Niedawno w opublikowanym przez KAI wywiadzie ks dr hab. Piotr Majer, konsultor Rady Prawnej Konferencji Episkopatu Polski i kanclerz krakowskiej kurii wyjaśniał, że nie można wypisać się z Kościoła, a apostazja nie sprawia, że ktoś przestaje być katolikiem - W ten sposób kanclerz Kurii Wykładowca Instytutu Prawa Kanonicznego na Uniwersytecie Papieskim Jana Pawła II podkreślił, że właściwie zamiast o „wystąpieniu" można by było mówić o „odstąpieniu" od wspólnoty wierzących, bowiem „wypisać się" z Kościoła w ten sam sposób, jak się rezygnuje z członkostwa w świeckiej organizacji. „Do Kościoła wchodzi się wraz z przyjęciem chrztu, a skutków chrztu nie da się unicestwić. Można zerwać widzialne, formalne więzy z Kościołem, ale nie da się zniweczyć miłości Chrystusa, który nabył nas własną krwią. Obowiązkiem duszpasterza jest odbycie rozmowy z zainteresowanym i ustalenie, czym się kieruje, chcąc dokonać takiego aktu (czy np. nie niechęcią do konkretnego księdza), i próba ożywienia jego wiary. Może poprosić o pomoc np. rodziców chrzestnych tej osoby” - mówił.

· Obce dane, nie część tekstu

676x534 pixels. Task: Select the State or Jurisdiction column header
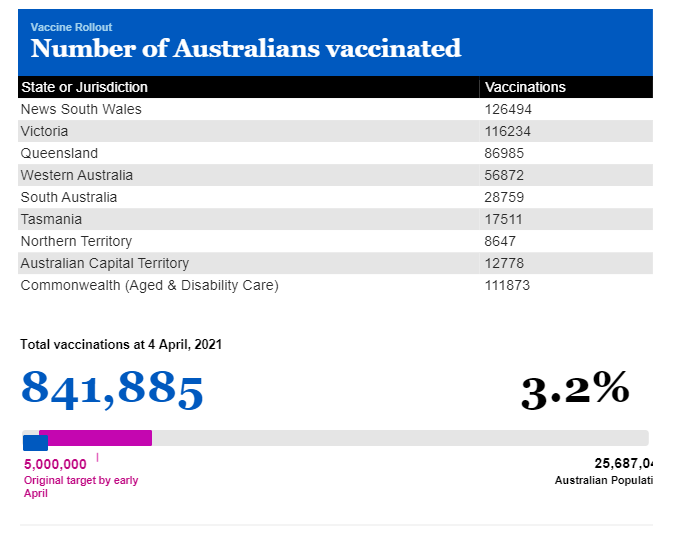pyautogui.click(x=84, y=87)
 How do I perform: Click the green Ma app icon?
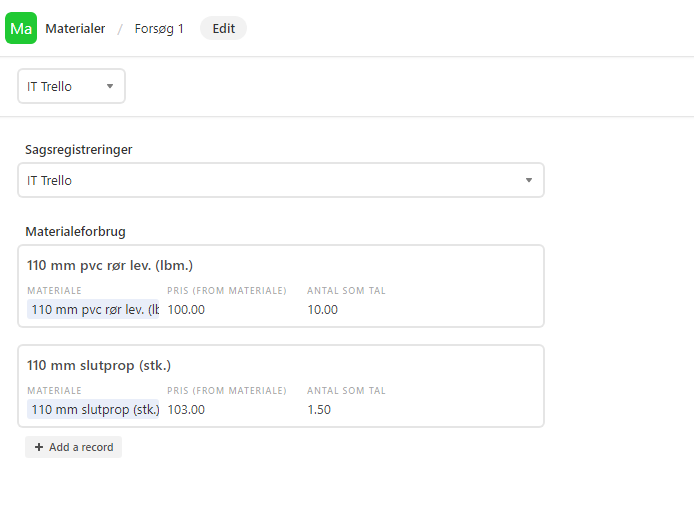click(21, 28)
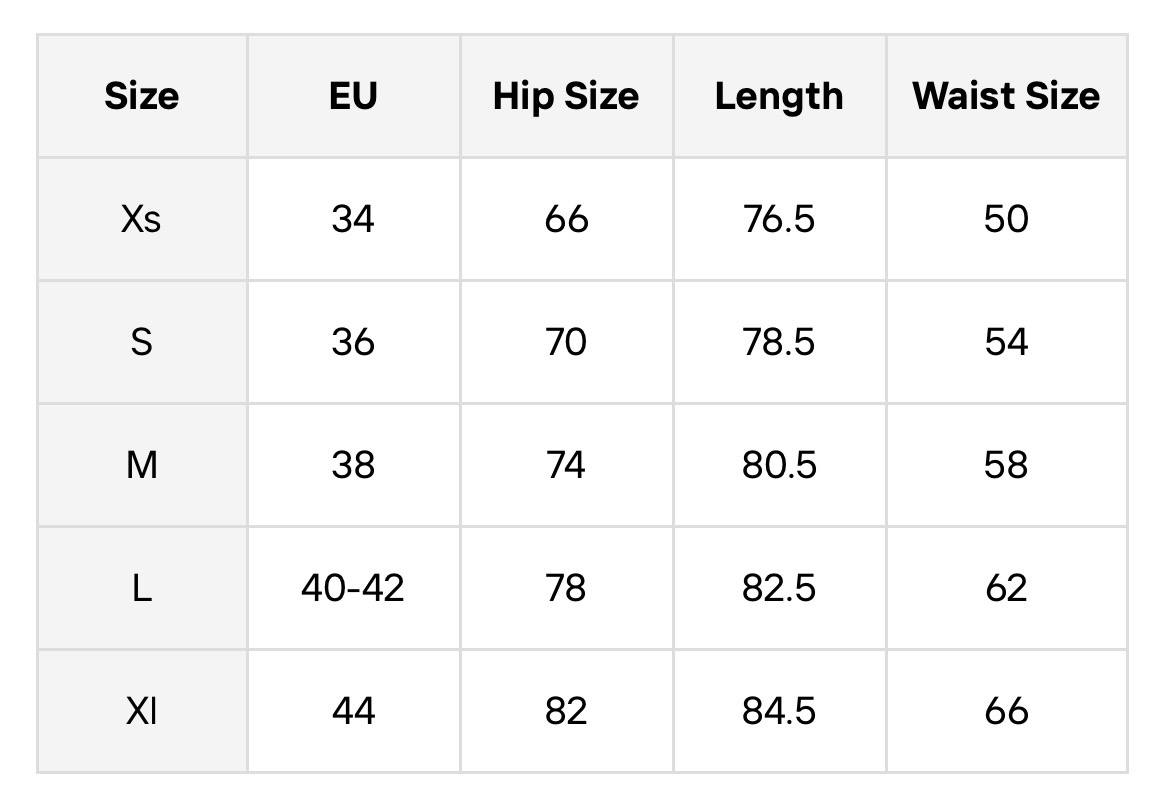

Jego zdaniem formalny aspekt tej sprawy jest również jasny. „Gdy ktoś rezygnuje z polskiego obywatelstwa czy zmienia nadane mu przez rodziców imię, które teraz mu się nie podoba, nie zaciera się śladów o polskim obywatelstwie czy poprzednim imieniu w akcie urodzenia przechowywanym w księgach stanu cywilnego" - tłumaczy ks. prof. Majer. „Prawo Kościoła do zachowywania danych na temat chrztu jest potwierdzone w obowiązującej ustawie o ochronie danych osobowych, co respektuje Generalny Inspektor Ochrony Danych Osobowych oraz sądy powszechne. Te dane są potrzebne Kościołowi do „wykonywania zadań własnych", czyli np. uznawania małżeństwa za ważne. Gdy apostata chce pojednać się z Kościołem, nie potrzebuje (i nie może) ponownie przyjmować sakramentu chrztu. Jest już ochrzczony, a odpowiedni akt w księdze metrykalnej jest tego dowodem” - mówił kanclerz krakowskiej kurii.